WORK REQUIRED -
Copy each of the following items line for line, changing nothing.

STORED ROWS -
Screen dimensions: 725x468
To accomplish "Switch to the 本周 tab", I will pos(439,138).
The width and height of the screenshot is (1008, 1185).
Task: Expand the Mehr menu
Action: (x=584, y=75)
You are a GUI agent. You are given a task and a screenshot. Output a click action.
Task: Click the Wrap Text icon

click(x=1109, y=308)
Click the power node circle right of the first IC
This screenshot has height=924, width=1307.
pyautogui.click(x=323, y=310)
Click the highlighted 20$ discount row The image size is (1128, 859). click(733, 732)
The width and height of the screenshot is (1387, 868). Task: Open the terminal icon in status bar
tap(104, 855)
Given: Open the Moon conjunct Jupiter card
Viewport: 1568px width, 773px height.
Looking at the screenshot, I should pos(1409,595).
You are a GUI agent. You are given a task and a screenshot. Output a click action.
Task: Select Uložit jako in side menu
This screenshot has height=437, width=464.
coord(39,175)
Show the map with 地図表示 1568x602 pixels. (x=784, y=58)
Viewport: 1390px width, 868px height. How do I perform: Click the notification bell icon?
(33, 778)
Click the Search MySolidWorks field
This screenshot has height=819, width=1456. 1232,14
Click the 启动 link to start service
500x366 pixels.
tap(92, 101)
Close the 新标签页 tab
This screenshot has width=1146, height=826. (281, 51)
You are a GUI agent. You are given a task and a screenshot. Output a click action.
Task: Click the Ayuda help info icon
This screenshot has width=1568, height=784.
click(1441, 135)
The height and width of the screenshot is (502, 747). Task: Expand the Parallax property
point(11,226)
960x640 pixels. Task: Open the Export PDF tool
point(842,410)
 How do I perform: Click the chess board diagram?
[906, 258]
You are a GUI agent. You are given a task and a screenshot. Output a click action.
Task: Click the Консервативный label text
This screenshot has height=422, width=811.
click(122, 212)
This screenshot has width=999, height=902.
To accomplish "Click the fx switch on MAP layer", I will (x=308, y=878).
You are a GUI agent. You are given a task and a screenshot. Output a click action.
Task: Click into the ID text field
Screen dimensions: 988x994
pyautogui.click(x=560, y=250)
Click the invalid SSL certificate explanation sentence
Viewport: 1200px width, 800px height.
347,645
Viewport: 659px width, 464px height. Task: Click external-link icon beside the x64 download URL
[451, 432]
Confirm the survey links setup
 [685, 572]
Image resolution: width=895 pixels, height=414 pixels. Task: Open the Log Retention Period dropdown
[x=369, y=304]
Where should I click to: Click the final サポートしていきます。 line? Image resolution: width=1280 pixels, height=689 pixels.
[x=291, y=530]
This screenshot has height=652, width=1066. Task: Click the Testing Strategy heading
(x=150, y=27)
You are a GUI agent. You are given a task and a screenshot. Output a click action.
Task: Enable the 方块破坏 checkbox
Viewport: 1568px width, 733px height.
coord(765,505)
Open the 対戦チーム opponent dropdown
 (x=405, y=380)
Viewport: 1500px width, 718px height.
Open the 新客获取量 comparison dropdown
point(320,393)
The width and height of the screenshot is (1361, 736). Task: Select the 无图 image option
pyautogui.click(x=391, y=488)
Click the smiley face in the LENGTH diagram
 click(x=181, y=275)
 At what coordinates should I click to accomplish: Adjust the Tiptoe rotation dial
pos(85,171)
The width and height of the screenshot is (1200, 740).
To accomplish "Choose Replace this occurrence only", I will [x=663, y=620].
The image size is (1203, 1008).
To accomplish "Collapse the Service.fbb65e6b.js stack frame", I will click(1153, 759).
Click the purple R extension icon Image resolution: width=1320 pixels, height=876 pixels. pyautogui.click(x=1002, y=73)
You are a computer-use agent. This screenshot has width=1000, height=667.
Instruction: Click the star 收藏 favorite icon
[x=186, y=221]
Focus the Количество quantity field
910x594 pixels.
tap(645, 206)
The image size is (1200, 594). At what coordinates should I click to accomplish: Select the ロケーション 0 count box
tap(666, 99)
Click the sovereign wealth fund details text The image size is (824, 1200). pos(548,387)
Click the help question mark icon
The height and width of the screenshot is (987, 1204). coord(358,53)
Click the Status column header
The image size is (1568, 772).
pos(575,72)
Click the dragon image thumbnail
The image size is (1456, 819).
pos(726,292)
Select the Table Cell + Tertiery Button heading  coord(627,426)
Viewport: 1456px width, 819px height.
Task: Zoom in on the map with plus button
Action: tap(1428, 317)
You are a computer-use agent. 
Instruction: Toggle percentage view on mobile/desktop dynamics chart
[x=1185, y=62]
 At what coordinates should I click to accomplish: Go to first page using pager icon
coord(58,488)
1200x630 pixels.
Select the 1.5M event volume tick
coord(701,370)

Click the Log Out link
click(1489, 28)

THE RESULT -
Screen dimensions: 725x468
To accomplish "Switch to the 本周 tab", I will pos(439,138).
The width and height of the screenshot is (1008, 1185).
Task: Expand the Mehr menu
Action: (x=584, y=75)
You are a GUI agent. You are given a task and a screenshot. Output a click action.
Task: Click the Wrap Text icon

click(x=1109, y=308)
Click the power node circle right of the first IC
This screenshot has height=924, width=1307.
pyautogui.click(x=323, y=310)
Click the highlighted 20$ discount row The image size is (1128, 859). click(733, 732)
The width and height of the screenshot is (1387, 868). Task: Open the terminal icon in status bar
tap(104, 855)
Given: Open the Moon conjunct Jupiter card
Viewport: 1568px width, 773px height.
Looking at the screenshot, I should pos(1409,595).
You are a GUI agent. You are given a task and a screenshot. Output a click action.
Task: Select Uložit jako in side menu
This screenshot has height=437, width=464.
coord(39,175)
Show the map with 地図表示 1568x602 pixels. (x=784, y=58)
Viewport: 1390px width, 868px height. How do I perform: Click the notification bell icon?
(33, 778)
Click the Search MySolidWorks field
This screenshot has height=819, width=1456. 1232,14
Click the 启动 link to start service
500x366 pixels.
tap(92, 101)
Close the 新标签页 tab
This screenshot has width=1146, height=826. (281, 51)
You are a GUI agent. You are given a task and a screenshot. Output a click action.
Task: Click the Ayuda help info icon
This screenshot has width=1568, height=784.
click(1441, 135)
The height and width of the screenshot is (502, 747). Task: Expand the Parallax property
point(11,226)
960x640 pixels. Task: Open the Export PDF tool
point(842,410)
 How do I perform: Click the chess board diagram?
[906, 258]
You are a GUI agent. You are given a task and a screenshot. Output a click action.
Task: Click the Консервативный label text
This screenshot has height=422, width=811.
click(122, 212)
This screenshot has width=999, height=902.
To accomplish "Click the fx switch on MAP layer", I will (x=308, y=878).
You are a GUI agent. You are given a task and a screenshot. Output a click action.
Task: Click into the ID text field
Screen dimensions: 988x994
pyautogui.click(x=560, y=250)
Click the invalid SSL certificate explanation sentence
Viewport: 1200px width, 800px height.
347,645
Viewport: 659px width, 464px height. Task: Click external-link icon beside the x64 download URL
[451, 432]
Confirm the survey links setup
 [685, 572]
Image resolution: width=895 pixels, height=414 pixels. Task: Open the Log Retention Period dropdown
[x=369, y=304]
Where should I click to: Click the final サポートしていきます。 line? Image resolution: width=1280 pixels, height=689 pixels.
[x=291, y=530]
This screenshot has height=652, width=1066. Task: Click the Testing Strategy heading
(x=150, y=27)
You are a GUI agent. You are given a task and a screenshot. Output a click action.
Task: Enable the 方块破坏 checkbox
Viewport: 1568px width, 733px height.
coord(765,505)
Open the 対戦チーム opponent dropdown
 (x=405, y=380)
Viewport: 1500px width, 718px height.
Open the 新客获取量 comparison dropdown
point(320,393)
The width and height of the screenshot is (1361, 736). Task: Select the 无图 image option
pyautogui.click(x=391, y=488)
Click the smiley face in the LENGTH diagram
 click(x=181, y=275)
 At what coordinates should I click to accomplish: Adjust the Tiptoe rotation dial
pos(85,171)
The width and height of the screenshot is (1200, 740).
To accomplish "Choose Replace this occurrence only", I will [x=663, y=620].
The image size is (1203, 1008).
To accomplish "Collapse the Service.fbb65e6b.js stack frame", I will click(1153, 759).
Click the purple R extension icon Image resolution: width=1320 pixels, height=876 pixels. pyautogui.click(x=1002, y=73)
You are a computer-use agent. This screenshot has width=1000, height=667.
Instruction: Click the star 收藏 favorite icon
[x=186, y=221]
Focus the Количество quantity field
910x594 pixels.
tap(645, 206)
The image size is (1200, 594). At what coordinates should I click to accomplish: Select the ロケーション 0 count box
tap(666, 99)
Click the sovereign wealth fund details text The image size is (824, 1200). pos(548,387)
Click the help question mark icon
The height and width of the screenshot is (987, 1204). coord(358,53)
Click the Status column header
The image size is (1568, 772).
pos(575,72)
Click the dragon image thumbnail
The image size is (1456, 819).
pos(726,292)
Select the Table Cell + Tertiery Button heading  coord(627,426)
Viewport: 1456px width, 819px height.
Task: Zoom in on the map with plus button
Action: tap(1428, 317)
You are a computer-use agent. 
Instruction: Toggle percentage view on mobile/desktop dynamics chart
[x=1185, y=62]
 At what coordinates should I click to accomplish: Go to first page using pager icon
coord(58,488)
1200x630 pixels.
Select the 1.5M event volume tick
coord(701,370)

Click the Log Out link
click(1489, 28)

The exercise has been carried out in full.